Walling. The detainee is pulled forward and then quickly and firmly pushed into a flexible false wall so that his shoulder blades hit the wall. His head and neck are supported with a rolled towel to prevent whiplash.
Facial hold. The interrogator places an open palm on either side of the detainee's face with the interrogator's fingertips kept well way from the detainee's eyes.
Facial or insult slap. The interrogator's fingers are slightly spread apart, and his hand makes contact with the area between the tip of the detainee's chin and the bottom of the corresponding earlobe.
Cramped confinement. The detainee is placed in a confined space, typically a small or large box, which is usually dark. Confinement in the smaller space lasts no more than two hours, and in the larger space it lasts for up to eighteen hours.
Insects. Harmless insects can be placed in the confinement box with the detainee.
Stress positions. The detainee sits on the floor with his legs extended straight out in front of him and with his arms raised above his head, or kneels on the floor while leaning back at a 45-degree angle.
Wall standing. The detainee may stand about four to five feet from a wall with his feet spread approximately to shoulder width. His arms are stretched out in front of him, and his fingers rest on the wall to support all of his body weight. The detainee is not allowed to reposition his hands or feet.
Sleep depredation. Not to exceed eleven days at a time.
Waterboard. The detainee is bound to a bench with his feet elevated above his head. The detainees head is immobilized, and an interrogator places a cloth over the detainee's mouth and nose while pouring water onto the cloth in a controlled manner.
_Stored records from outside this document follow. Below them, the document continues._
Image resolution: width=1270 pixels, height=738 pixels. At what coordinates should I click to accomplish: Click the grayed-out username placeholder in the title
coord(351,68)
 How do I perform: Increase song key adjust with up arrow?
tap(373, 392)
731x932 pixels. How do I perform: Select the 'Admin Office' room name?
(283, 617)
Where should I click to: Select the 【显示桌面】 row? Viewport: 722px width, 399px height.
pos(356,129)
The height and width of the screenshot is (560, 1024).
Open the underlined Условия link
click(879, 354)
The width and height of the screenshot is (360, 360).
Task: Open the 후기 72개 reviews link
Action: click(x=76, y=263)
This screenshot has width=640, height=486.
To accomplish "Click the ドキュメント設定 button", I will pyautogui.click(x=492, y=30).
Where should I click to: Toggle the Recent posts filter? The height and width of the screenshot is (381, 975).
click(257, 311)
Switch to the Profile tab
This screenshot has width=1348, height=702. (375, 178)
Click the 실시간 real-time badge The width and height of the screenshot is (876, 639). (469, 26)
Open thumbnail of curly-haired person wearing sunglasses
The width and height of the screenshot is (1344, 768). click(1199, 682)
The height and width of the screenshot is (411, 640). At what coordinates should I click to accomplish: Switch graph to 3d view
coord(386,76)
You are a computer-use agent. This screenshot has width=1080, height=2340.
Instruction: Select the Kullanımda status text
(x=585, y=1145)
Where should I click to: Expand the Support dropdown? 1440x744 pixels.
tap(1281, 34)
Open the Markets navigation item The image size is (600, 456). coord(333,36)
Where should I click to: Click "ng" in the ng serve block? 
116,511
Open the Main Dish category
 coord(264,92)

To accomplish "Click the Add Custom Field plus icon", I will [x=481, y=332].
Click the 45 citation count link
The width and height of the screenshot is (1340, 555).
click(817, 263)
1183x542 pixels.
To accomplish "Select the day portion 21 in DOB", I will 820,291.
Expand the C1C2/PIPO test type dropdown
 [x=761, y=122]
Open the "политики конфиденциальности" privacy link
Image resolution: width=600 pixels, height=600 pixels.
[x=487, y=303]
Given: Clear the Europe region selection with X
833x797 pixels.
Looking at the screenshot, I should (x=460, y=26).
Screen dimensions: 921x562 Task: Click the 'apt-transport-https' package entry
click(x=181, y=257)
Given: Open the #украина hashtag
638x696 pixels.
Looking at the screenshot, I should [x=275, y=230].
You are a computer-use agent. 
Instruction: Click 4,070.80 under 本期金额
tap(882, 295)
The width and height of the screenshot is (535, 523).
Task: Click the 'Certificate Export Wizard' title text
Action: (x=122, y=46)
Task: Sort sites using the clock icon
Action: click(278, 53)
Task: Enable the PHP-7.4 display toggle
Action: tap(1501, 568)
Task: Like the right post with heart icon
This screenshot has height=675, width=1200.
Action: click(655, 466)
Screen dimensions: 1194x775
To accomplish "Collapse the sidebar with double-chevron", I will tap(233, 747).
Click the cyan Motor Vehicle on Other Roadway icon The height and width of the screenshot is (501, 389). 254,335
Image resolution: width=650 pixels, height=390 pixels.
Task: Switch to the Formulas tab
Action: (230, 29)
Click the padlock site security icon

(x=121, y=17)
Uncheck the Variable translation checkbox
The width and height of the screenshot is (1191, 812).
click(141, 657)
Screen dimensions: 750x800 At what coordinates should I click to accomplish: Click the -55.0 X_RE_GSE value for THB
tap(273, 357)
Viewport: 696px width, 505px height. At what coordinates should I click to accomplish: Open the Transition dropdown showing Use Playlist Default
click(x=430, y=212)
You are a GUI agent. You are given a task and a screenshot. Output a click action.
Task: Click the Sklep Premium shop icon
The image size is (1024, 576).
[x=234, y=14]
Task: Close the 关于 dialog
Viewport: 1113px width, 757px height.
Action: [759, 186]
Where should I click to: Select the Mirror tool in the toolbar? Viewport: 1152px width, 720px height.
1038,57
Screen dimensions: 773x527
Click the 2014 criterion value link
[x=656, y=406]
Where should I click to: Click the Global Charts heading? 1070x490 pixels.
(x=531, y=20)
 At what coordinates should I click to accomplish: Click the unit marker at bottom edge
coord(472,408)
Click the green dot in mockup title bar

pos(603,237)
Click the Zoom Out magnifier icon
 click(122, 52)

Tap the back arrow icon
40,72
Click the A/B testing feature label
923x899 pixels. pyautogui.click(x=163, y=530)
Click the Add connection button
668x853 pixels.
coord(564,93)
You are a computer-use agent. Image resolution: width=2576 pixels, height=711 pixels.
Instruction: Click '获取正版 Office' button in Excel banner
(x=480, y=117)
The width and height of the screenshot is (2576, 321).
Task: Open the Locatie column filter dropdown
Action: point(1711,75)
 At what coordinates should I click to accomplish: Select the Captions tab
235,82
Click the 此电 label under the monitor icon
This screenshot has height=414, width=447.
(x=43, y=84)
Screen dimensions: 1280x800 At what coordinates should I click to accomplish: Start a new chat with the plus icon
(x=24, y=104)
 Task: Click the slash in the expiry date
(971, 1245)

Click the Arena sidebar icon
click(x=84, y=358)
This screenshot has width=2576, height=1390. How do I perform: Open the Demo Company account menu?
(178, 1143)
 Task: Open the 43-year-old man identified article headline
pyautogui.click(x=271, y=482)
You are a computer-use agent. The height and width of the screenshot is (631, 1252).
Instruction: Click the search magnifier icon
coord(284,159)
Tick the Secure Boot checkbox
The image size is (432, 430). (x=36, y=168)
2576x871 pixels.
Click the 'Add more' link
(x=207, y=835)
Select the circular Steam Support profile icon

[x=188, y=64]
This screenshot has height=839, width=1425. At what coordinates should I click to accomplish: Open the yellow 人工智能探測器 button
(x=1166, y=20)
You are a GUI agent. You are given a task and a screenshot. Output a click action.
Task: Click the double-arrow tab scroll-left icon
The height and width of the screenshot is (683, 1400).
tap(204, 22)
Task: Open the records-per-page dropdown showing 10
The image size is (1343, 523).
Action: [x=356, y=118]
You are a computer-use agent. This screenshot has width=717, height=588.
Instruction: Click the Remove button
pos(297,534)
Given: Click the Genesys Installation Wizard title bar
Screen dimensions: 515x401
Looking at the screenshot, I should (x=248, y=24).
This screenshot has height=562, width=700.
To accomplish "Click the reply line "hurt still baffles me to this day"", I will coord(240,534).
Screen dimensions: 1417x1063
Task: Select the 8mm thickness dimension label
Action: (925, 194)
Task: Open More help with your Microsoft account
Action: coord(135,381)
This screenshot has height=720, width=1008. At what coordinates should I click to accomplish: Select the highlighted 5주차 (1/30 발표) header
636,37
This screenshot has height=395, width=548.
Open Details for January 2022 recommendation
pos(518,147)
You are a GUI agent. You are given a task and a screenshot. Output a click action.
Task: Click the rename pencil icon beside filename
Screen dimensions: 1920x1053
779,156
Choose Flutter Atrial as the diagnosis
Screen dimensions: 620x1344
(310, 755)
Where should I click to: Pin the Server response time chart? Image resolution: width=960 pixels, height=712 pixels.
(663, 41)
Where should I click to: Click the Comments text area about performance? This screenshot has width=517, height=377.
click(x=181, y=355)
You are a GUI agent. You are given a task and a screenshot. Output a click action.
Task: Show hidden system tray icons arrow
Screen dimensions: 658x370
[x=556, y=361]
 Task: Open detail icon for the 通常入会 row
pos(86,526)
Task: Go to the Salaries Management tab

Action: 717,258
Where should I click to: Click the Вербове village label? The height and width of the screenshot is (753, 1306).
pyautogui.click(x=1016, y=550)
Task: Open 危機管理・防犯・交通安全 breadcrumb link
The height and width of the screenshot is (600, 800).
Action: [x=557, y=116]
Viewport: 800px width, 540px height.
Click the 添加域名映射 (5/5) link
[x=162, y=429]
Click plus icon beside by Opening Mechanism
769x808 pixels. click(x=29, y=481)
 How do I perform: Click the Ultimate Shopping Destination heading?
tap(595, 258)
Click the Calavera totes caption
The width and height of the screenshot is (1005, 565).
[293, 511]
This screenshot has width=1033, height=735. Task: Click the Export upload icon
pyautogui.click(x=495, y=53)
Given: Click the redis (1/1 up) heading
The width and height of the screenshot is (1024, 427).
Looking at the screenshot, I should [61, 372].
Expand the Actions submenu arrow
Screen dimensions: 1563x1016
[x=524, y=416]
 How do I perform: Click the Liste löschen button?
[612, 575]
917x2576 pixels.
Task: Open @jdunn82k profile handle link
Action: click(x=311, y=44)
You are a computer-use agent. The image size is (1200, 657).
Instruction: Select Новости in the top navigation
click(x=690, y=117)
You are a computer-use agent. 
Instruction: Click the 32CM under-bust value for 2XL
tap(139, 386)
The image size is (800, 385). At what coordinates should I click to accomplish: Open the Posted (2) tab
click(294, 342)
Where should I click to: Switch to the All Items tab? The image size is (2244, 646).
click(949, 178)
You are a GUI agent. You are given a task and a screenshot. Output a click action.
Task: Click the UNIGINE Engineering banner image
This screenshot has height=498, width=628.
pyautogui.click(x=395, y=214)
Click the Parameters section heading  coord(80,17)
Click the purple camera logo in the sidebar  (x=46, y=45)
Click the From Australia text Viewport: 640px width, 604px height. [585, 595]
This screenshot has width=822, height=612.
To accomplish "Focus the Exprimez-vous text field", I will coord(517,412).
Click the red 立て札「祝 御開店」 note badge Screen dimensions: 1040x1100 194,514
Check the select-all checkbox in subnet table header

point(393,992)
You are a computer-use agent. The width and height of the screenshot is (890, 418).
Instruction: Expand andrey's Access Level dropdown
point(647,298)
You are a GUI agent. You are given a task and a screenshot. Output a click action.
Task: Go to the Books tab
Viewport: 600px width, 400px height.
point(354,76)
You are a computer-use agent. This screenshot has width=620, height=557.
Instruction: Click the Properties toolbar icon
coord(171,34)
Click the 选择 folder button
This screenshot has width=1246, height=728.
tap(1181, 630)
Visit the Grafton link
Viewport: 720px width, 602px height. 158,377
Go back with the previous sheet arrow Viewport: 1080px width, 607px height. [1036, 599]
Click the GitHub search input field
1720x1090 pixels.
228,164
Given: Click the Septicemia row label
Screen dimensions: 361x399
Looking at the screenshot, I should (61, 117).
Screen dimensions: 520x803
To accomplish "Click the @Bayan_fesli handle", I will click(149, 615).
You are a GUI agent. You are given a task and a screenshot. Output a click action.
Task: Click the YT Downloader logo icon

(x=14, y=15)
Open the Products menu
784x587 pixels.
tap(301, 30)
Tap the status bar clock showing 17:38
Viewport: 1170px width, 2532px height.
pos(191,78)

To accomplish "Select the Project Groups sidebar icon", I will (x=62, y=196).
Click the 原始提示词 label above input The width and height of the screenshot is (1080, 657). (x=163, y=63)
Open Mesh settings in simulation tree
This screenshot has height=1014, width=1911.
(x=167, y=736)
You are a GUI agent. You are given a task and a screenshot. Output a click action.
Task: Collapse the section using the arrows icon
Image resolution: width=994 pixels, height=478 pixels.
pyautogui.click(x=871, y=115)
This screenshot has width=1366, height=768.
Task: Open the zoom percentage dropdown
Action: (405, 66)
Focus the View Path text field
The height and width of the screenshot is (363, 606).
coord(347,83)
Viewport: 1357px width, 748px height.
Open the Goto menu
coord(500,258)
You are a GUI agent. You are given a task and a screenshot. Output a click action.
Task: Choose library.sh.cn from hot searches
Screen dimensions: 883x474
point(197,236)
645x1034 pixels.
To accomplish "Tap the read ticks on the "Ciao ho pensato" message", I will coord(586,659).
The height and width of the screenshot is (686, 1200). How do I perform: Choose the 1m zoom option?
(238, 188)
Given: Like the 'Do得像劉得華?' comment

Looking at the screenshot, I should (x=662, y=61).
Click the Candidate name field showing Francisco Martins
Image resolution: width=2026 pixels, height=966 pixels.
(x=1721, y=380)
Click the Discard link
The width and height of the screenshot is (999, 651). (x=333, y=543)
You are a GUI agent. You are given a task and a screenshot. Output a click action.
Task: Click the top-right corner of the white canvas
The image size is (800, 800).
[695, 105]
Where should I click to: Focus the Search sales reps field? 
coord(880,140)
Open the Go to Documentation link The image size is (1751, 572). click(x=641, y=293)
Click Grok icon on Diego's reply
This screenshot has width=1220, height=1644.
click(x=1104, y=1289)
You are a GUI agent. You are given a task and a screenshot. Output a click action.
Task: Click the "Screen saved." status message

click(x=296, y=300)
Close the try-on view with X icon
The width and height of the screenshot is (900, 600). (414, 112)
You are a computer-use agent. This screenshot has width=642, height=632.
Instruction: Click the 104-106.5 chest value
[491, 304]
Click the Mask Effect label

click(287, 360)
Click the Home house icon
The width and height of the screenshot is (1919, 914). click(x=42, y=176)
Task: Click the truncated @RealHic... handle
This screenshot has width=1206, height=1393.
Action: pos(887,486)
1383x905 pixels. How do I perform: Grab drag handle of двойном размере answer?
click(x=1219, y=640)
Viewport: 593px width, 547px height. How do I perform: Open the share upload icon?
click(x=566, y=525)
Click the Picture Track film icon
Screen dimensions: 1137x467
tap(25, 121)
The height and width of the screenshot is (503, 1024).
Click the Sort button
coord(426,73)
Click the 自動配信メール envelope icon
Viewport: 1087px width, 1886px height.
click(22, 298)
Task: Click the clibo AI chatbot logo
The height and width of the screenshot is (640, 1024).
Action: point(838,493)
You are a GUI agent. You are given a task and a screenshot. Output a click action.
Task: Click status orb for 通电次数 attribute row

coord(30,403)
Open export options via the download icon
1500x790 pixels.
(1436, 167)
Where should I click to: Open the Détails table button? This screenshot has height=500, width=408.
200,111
Airflow is restricted for twenty to forty seconds, and the technique produces the sensation of drowning and suffocation.
Meanwhile, the Convention against Torture defines torture as follows:
To provide the requisite clarity for purposes of domestic law, the United States therefore conditioned its ratification upon an understanding that, in order to constitute torture, an act must be specifically intended to inflict severe physical or mental pain or suffering and that mental pain or suffering refers to prolonged mental harm caused by or resulting from: (1) the intentional infliction or threatened infliction of severe physical pain or suffering; (2) the administration or application, or threatened administration or application, of mind-altering substances or other procedures calculated to disrupt profoundly the senses or the personality; (3) the threat of imminent death; or (4) the threat that another person will imminently be subjected to death, severe physical pain or suffering, or the administration or application of mind-altering substances or other procedures calculated to disrupt profoundly the senses or the personality.
The issue has gotten very political, but readers should decide for themselves whether they think any of those interrogation techniques constitute torture for purposes of the Convention.